The Australian Securities and Investment Commission (ASIC) has launched an investigation into whether Slater & Gordon’s accounts have been falsified, it emerged last night.
The listed firm told the Australian Stock Exchange that yesterday afternoon ASIC served it with two notices to produce documents relating to an investigation into the accuracy of its financial records and accounts for the period between 1 December 2014 and 29 September 2015.
“In particular, the ASIC investigation seeks to determine whether those financial records and accounts were deliberately falsified or manipulated and whether the company or any of its officers have committed offences.
“ASIC has stated that these notices should not be construed as an indication by ASIC that a contravention of the law has occurred and nor should they be considered a reflection upon any person or entity.
“The company will comply with the notices and will also fully co-operate with ASIC so that its investigation may be completed as soon as reasonably possible.”
Slater & Gordon’s share price fell 7.5% to 24c – close to its all-time low of 22c from earlier this year.

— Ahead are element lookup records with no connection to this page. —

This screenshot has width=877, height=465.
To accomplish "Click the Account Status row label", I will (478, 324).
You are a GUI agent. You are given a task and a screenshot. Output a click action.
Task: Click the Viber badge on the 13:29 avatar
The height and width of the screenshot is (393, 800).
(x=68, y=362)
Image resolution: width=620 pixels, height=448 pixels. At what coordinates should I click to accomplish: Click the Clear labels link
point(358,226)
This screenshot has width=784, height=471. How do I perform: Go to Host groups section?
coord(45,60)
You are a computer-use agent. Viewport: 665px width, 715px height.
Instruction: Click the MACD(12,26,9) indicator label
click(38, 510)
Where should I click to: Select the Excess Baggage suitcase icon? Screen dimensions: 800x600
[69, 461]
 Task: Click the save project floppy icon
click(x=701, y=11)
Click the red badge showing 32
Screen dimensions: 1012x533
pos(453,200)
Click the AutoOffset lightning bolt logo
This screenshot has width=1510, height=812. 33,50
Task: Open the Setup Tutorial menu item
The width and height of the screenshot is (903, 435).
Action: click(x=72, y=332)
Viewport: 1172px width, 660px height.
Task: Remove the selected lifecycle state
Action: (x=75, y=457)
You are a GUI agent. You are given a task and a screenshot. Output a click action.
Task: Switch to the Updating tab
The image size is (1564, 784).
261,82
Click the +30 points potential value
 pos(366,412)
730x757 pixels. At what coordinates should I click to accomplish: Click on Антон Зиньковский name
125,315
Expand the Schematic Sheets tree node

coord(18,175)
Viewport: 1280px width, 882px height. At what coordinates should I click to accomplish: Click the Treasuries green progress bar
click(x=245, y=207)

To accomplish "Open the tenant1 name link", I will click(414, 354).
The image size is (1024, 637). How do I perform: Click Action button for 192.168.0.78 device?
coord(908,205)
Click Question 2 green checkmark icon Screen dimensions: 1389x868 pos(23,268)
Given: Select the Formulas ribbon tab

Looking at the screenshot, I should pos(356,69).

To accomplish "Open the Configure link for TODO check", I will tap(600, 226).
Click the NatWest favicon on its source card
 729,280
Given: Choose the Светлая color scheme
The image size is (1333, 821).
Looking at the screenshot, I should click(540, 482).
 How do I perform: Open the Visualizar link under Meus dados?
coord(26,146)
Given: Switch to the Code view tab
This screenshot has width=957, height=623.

In April 2015 they topped A$8.
It is the second time the ASIC has investigated Slater & Gordon. Last year it started an inquiry into certain matters arising from the financial reports for the 2014 and 2015 financial years, but the firm confirmed at the start of 2016 that this has been discontinued in light of a goodwill write-down and other accounting measures taken.
Ever since buying Quindell’s professional services division in May 2015 Slater & Gordon has been on the wrong side of the headlines and seen its share price fall and fall.
At the start of 2016 it announced huge losses as a result of the goodwill write-down and has had to restructure its UK arm – closing offices and making redundancies along the way – but says this is bearing fruit. It is also facing shareholder class actions in Australia. In turn, Slater & Gordon is suing Quindell, or Watchstone Group as it is now called.